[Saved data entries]
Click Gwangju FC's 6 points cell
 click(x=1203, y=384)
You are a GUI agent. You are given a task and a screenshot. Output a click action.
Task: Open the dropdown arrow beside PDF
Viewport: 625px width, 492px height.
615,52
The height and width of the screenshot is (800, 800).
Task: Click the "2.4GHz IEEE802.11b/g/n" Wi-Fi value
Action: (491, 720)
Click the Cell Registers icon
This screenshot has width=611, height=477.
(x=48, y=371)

• **Directions for this task**:
You are asked to reproduce word for word the line containing "Task: Open the dropdown arrow beside PDF" and every subsequent line through the end of the entries.

• **Answer section**:
Task: Open the dropdown arrow beside PDF
Viewport: 625px width, 492px height.
615,52
The height and width of the screenshot is (800, 800).
Task: Click the "2.4GHz IEEE802.11b/g/n" Wi-Fi value
Action: (491, 720)
Click the Cell Registers icon
This screenshot has width=611, height=477.
(x=48, y=371)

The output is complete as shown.